■ **Your objective**
Please produce an exact transcription of the lines from the one containing "Screen dimensions: 1049x475" through the last line of the entries, leaving out every picture.

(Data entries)

▼▼▼

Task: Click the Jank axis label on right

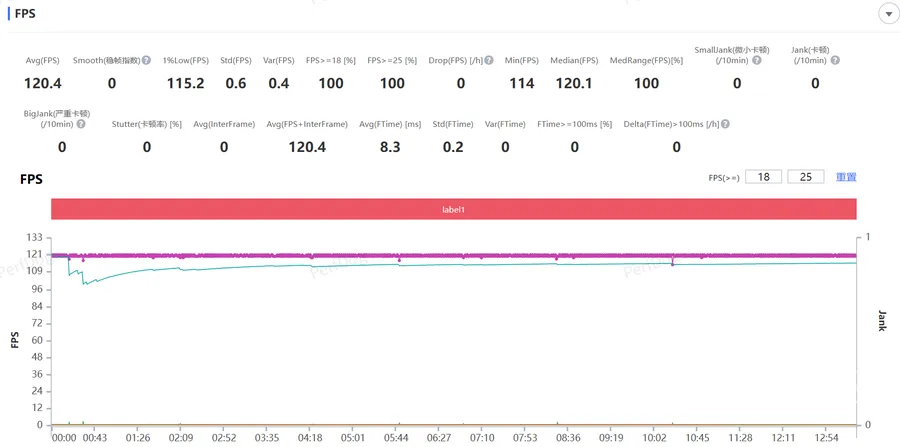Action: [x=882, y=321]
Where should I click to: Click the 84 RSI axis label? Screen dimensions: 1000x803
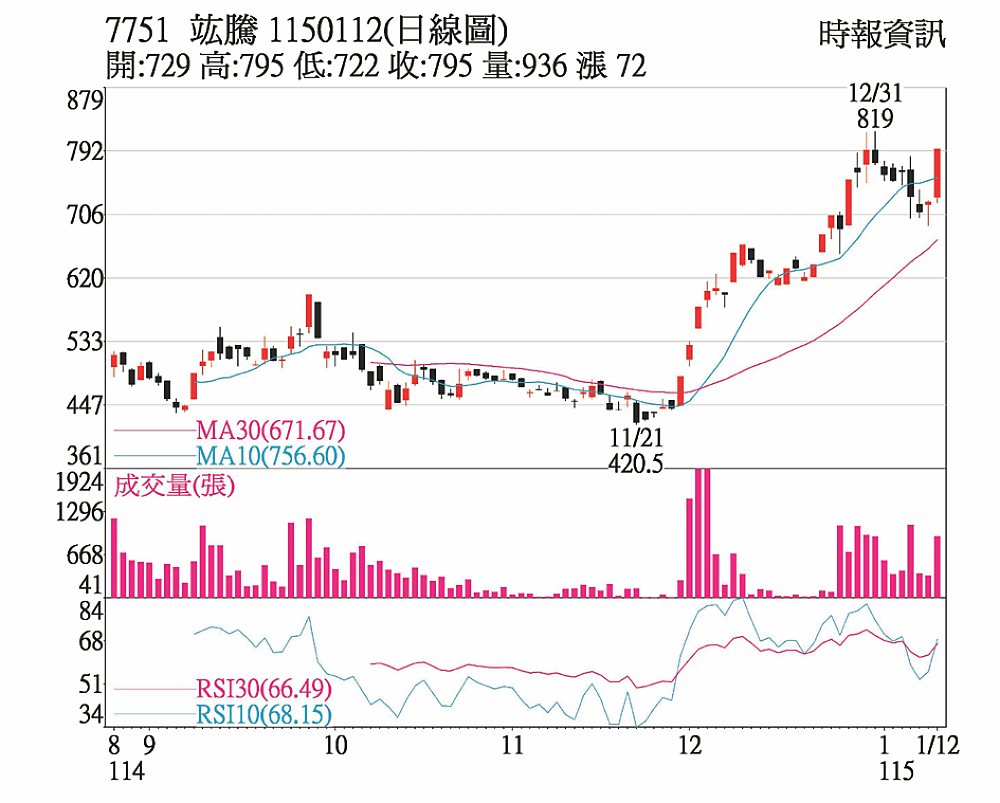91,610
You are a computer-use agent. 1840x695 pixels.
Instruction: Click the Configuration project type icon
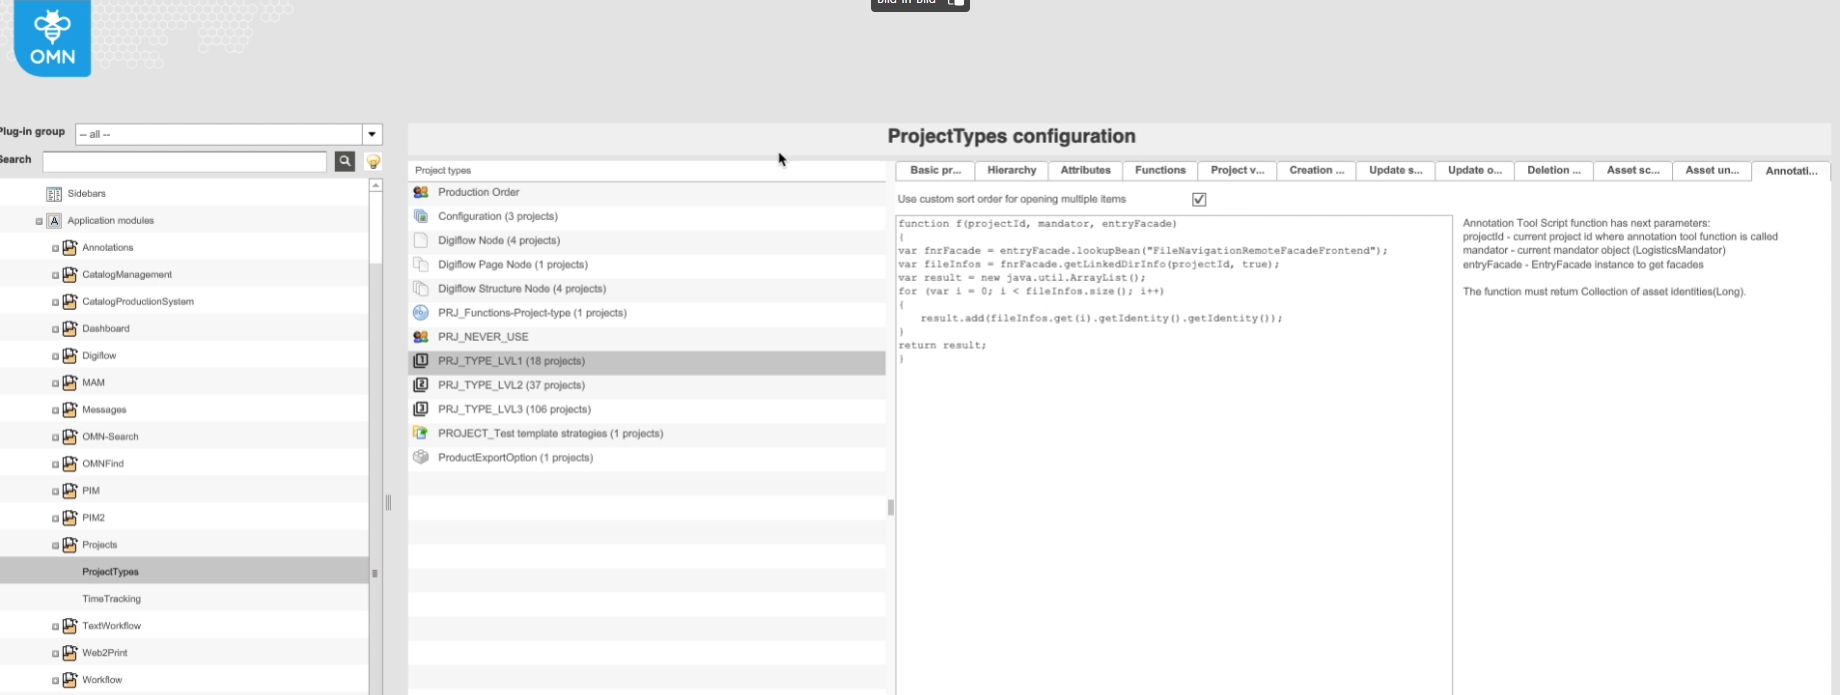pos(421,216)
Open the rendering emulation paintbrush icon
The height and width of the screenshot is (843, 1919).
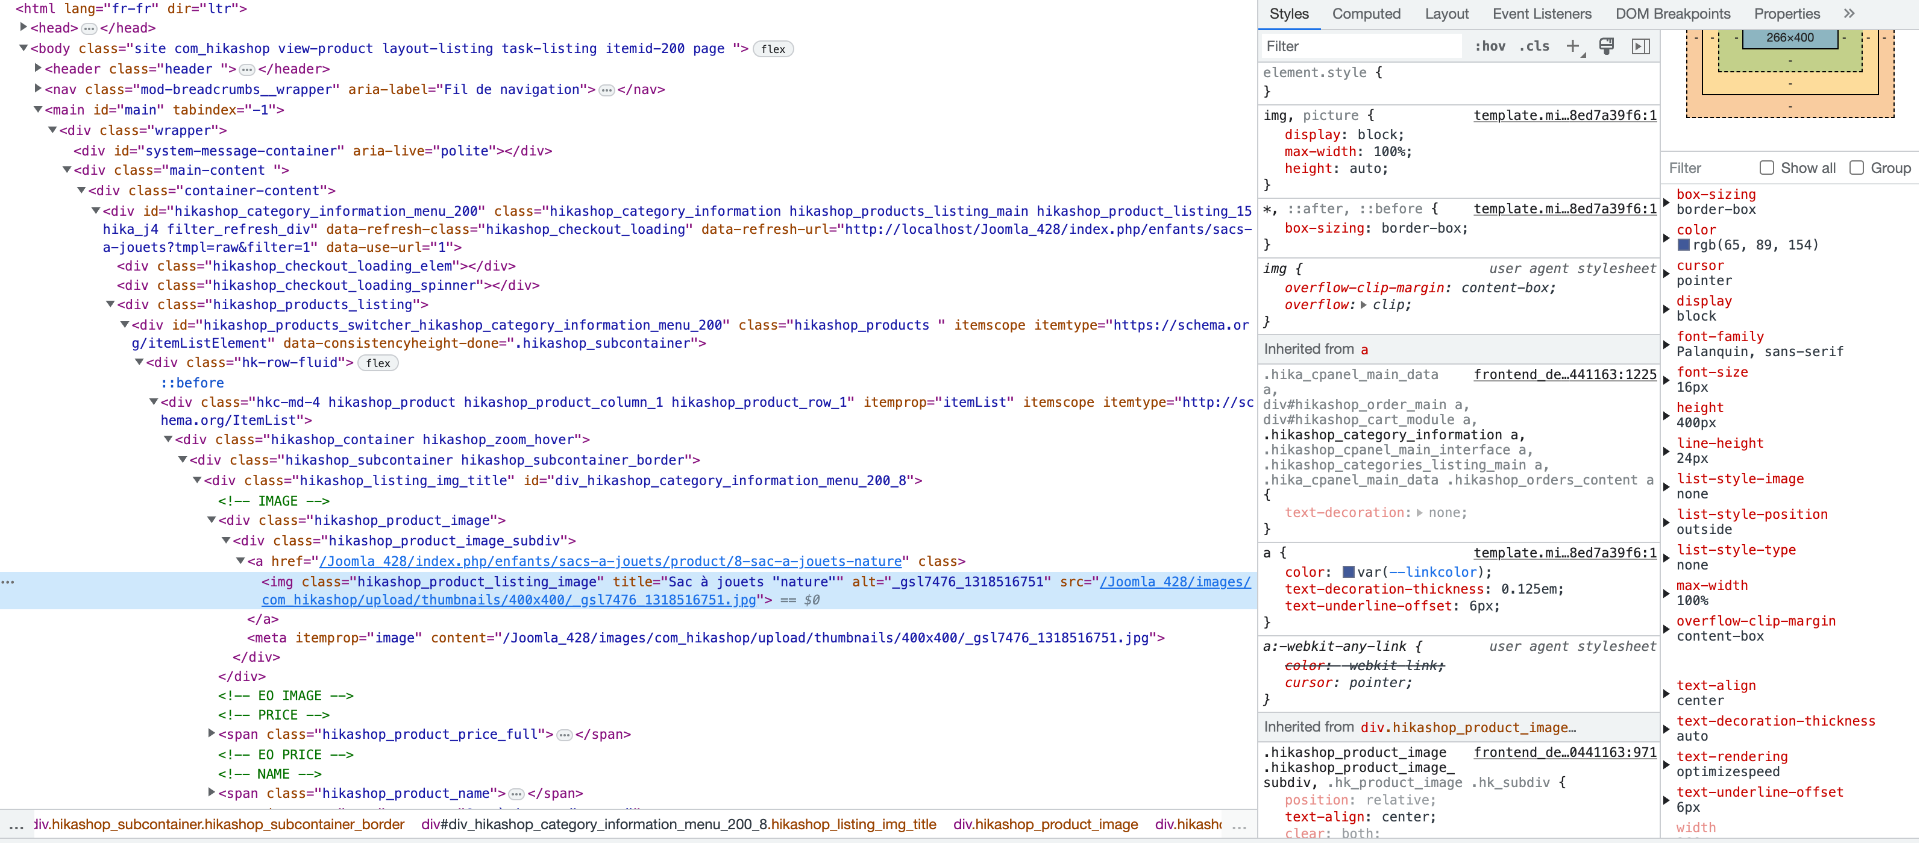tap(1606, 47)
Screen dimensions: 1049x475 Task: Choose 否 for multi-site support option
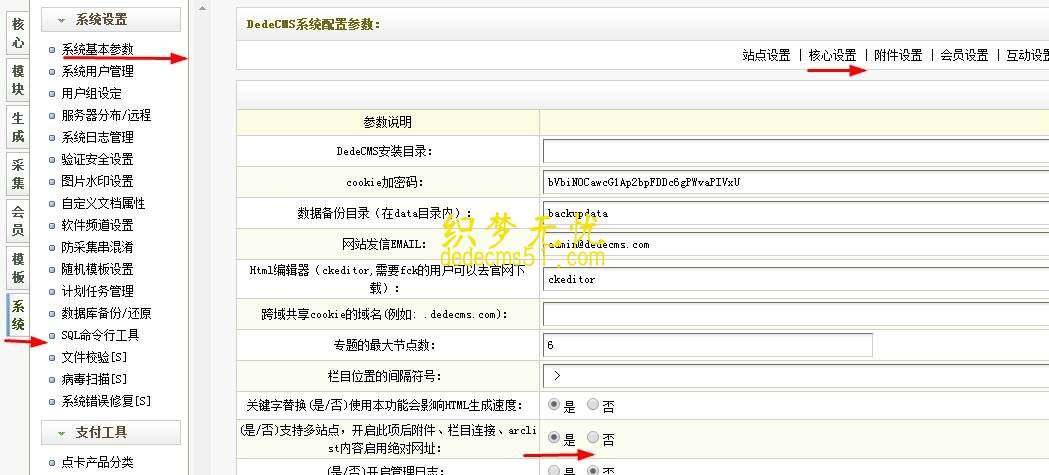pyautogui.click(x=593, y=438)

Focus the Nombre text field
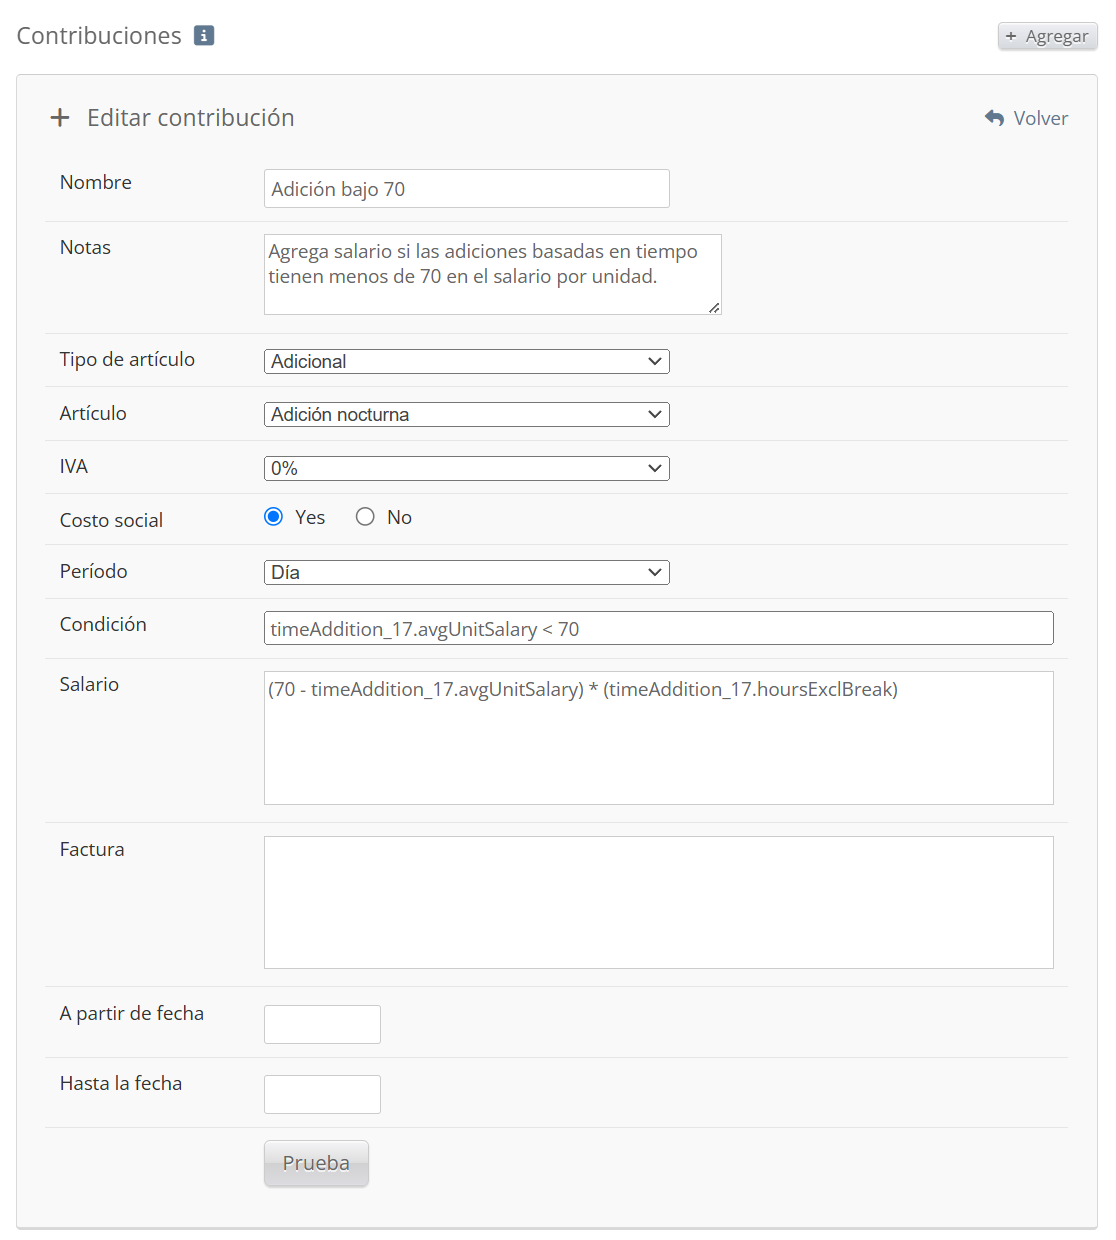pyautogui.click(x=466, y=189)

▲▲▲

■ **Task output**
Screen dimensions: 1049x475 Task: Choose 否 for multi-site support option
pyautogui.click(x=593, y=438)

Focus the Nombre text field
pyautogui.click(x=466, y=189)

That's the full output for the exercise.